Così, un recente sondaggio del “New York Times” ha rivelato che il 57% degli elettori americani non-ebrei critica il comportamento di Biden sella questione di Gaza. Inoltre – esito molto significativo del sondaggio – il 56% degli elettori bianchi sostengono Israele, mentre il 34% degli afroamericani mostrano simpatia per la causa palestinese. In sostanza, nei prossimi mesi Biden si troverà nella condizione di riportare tutto l’elettorato ebreo-americano sulle tradizionali posizioni filo-democratiche. Sia Biden, sia Blinken, il Segretario di Stato, hanno reiterato il concetto di non infierire sulla popolazione di Gaza da parte israeliana e di trovare una soluzione accettabile per la Striscia, una volta annientata Hamas.
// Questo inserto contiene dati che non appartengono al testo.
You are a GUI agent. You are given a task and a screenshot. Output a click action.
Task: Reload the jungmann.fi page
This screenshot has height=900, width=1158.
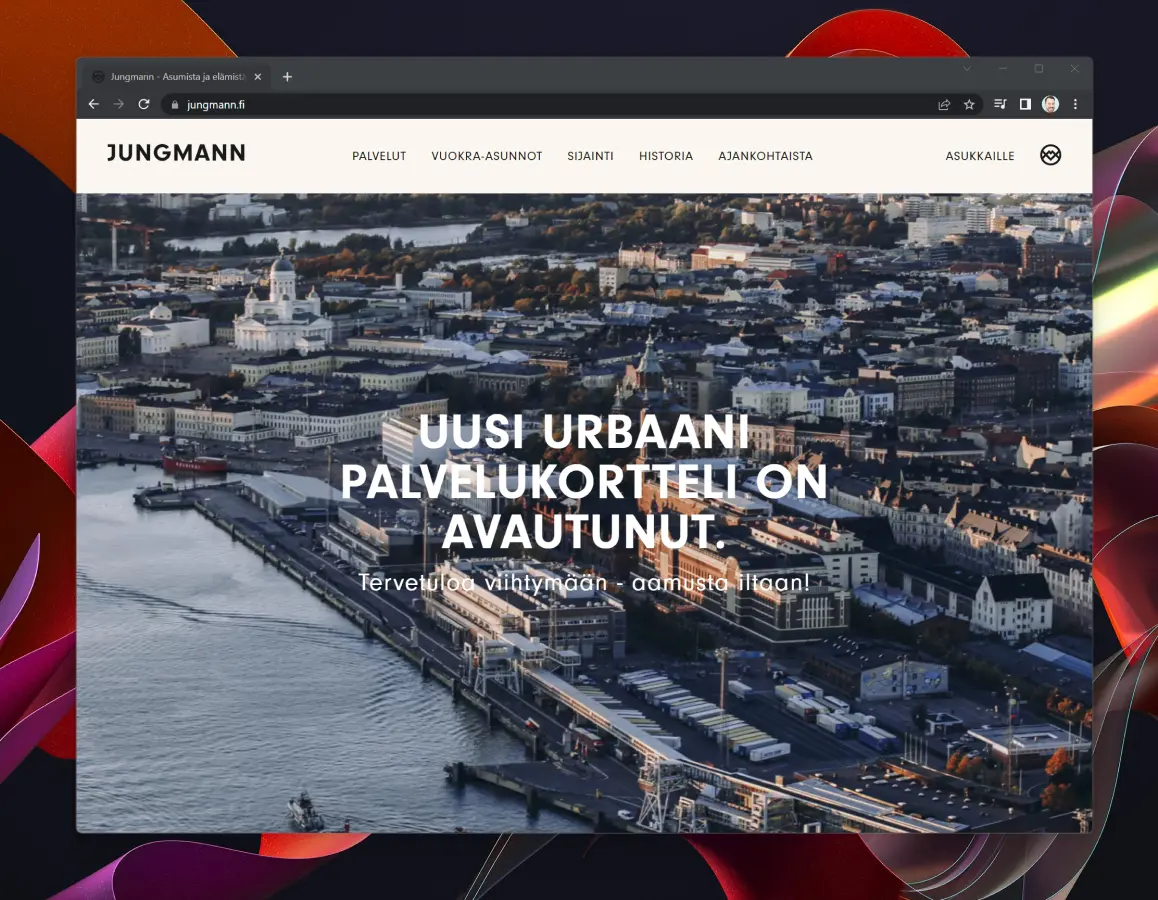pos(144,104)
Un’affermazione di cocente contraddizione. Hamas considera gli abitanti di Gaza come “carne da cannone”, uno scudo di estrema utilità per costringere gli Stati Uniti e i Paesi europei a insistere con forza su Netanyahu perché non infierisca sulla popolazione. Ma come si fa a ripulire Gaza dai terroristi di Hamas se essi si celano proprio all’interno del centro abitato di Rafah? Biden e Blinken non danno una risposta a questa domanda. Non la danno, perché non sono in grado di darla, a meno che Israele non rinunci a eliminare definitivamente Hamas, il che significherebbe una terribile sconfitta di Israele di fronte ai suoi detrattori e al mondo arabo mediorientale, che ha aderito agli “Accordi di Abramo” e che spera nell’eliminazione totale di Hamas, sostenuta dall’Iran.
Proprio per non danneggiare la popolazione di Gaza, Israele sta procedendo a liberare Rafah e dintorni in modo progressivo e senza dar luogo a distruzioni sistematiche che colpirebbero la gente della città in modo pesante. Per questo motivo, Israele sta lanciando una grande quantità di volantini per incitare la popolazione a lasciare Rafah; in questo modo l’esercito israeliano avrebbe la possibilità di colpire Hamas anche nei suoi tunnel. Inoltre, così facendo, Netanyahu dimostrerebbe a Biden e soci la volontà di Israele di non colpire la gente di Gaza, per quanto sia possibile in una situazione di estrema densità abitativa.
Israele deve – deve – terminare vittoriosamente la guerra di Gaza con la presa di Rafah e l’eliminazione di Hamas. È un dovere verso i suoi figli trucidati il 7 ottobre e verso tutti gli abitanti di Israele, che vivono un momento difficile della storia del proprio Paese.